I also believed that running and exercise are good for health, and I used to spend 2 hours a day in the gym burning 800 to 900 calories a day (4 miles of running, 6 to 10 miles of cycling, and 30 minutes of weight-lifting - four days a week). I used to feel good about my health during these periods of exercise (possible runner's rush). It has been a while since I ran that long, and feel guilty these days for bowing to worldly pleasures and not going to the gym.
But, I came across a couple of articles over the past few weeks that made me re-think about both of these assumptions, and gave me a reason to maintain the statusquo (running vs. sitting on the couch - it is an easy choice I guess :)) :
Here are the data points I am talking about:
  • Recent deaths of marathoners: Detroit (3 deaths), San Jose(2 deaths), NY (2 deaths) - in all the these incidents, the runners who died went through rigorous training for the event.
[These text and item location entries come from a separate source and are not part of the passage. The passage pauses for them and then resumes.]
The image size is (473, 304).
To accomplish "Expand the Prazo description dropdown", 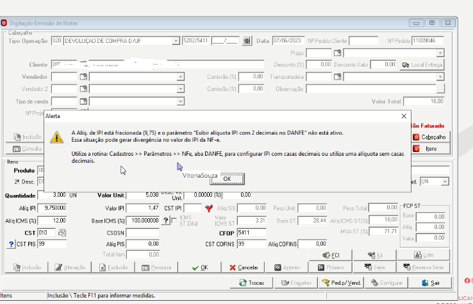I will coord(440,53).
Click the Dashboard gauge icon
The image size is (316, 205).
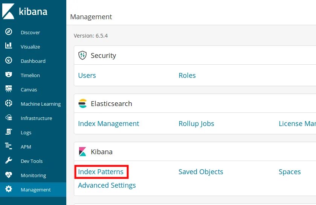(x=9, y=61)
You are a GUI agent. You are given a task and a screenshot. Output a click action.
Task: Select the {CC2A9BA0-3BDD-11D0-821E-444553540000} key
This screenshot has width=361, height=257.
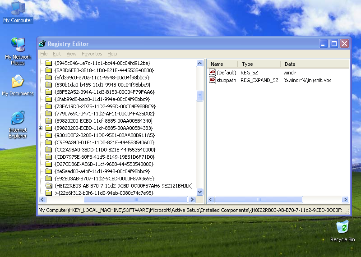tap(105, 150)
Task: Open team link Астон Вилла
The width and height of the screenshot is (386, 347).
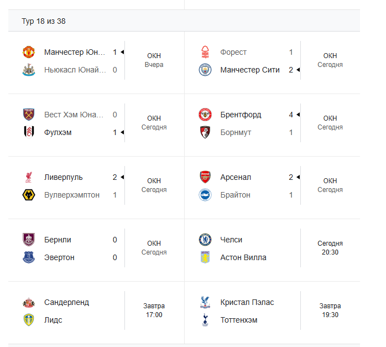Action: [x=243, y=257]
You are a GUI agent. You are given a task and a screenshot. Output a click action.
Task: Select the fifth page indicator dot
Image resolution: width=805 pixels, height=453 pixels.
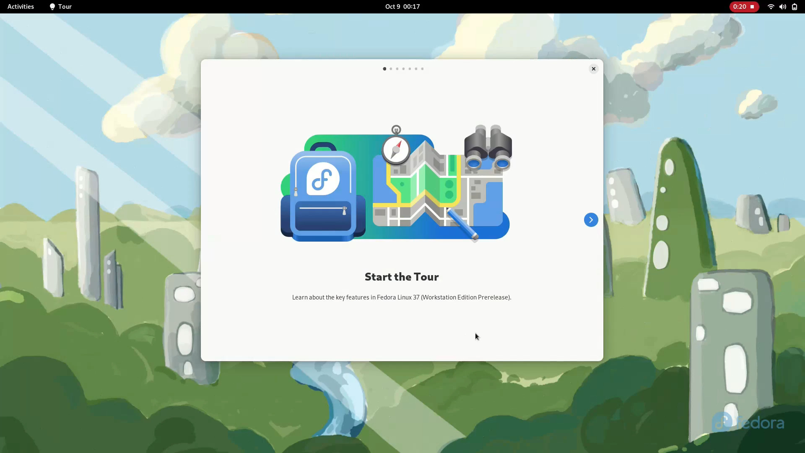(410, 69)
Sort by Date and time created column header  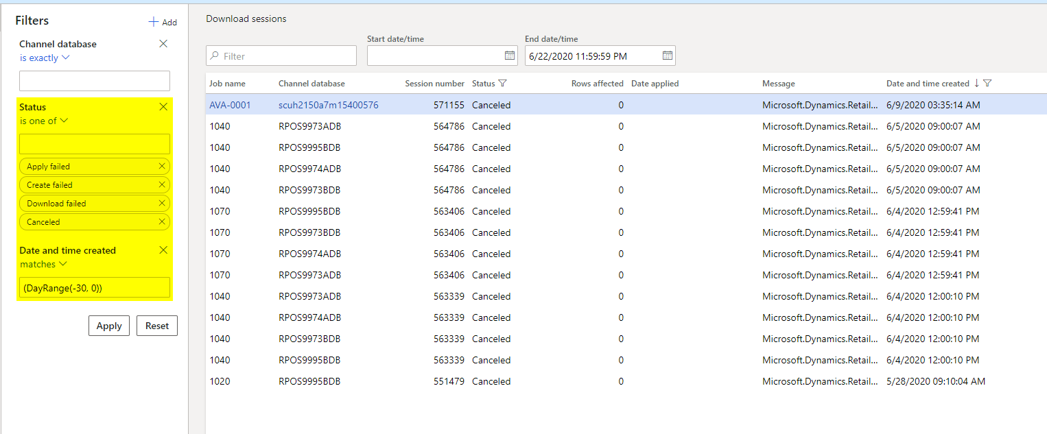928,84
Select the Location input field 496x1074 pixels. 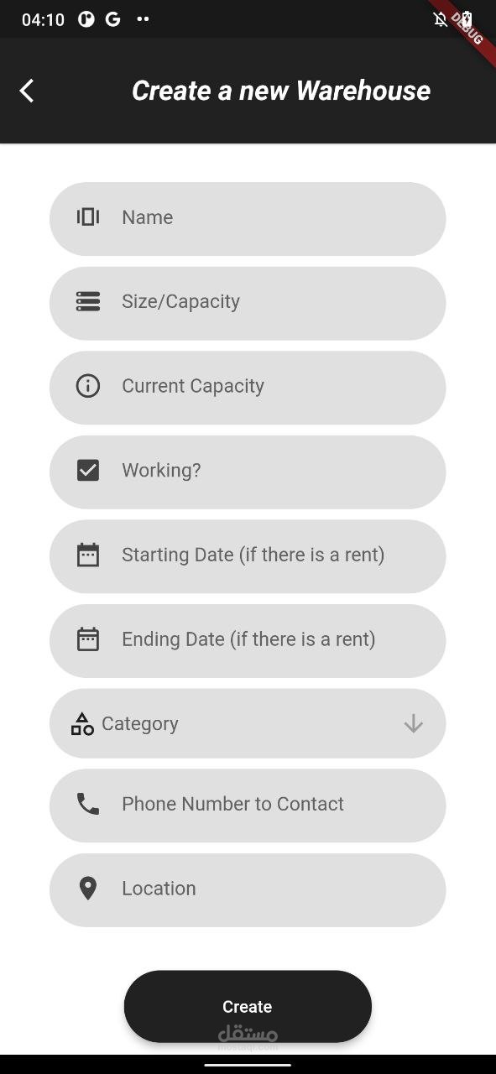248,890
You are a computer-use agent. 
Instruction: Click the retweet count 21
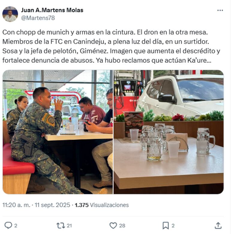(69, 226)
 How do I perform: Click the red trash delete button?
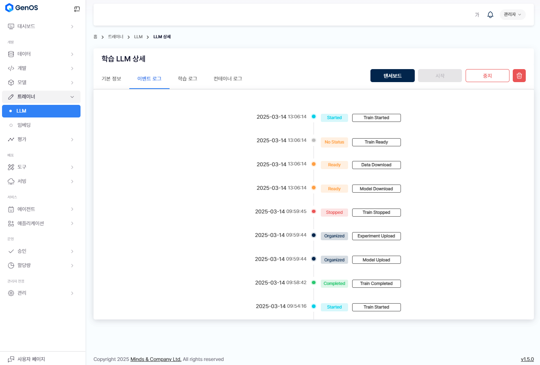(519, 76)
While 7 deaths is a very small percentage of the millions who run marathons (statistically insignificant to draw any conclusions), it still is something to think about (psychological impact) for a would-be marathon runner. (Imagine a gamble with the following payoffs - you will win $1 mil 99.9% of the time,  you will lose & die 0.1% of the time - will you play that game?)
  • A blog in NYT (14th Oct, 2009) talks about how intense exercise reduces our immunity: The article cites studies done by multiple research groups about the relationship between exercise and immunity - and concludes that intense exercise (defined as a workout or race of an hour or more during which your heart rate and respiration soar and you feel as if you are working hard) can significantly reduce your immunity; and that you are better off doing something productive (like watching TV) than running.
I guess - after thousands of years of relative-sedentary life style of the agrarian societies, running is no more an evolutionary in-thing; and it is possible mate-selection is not happening based on good running abilities.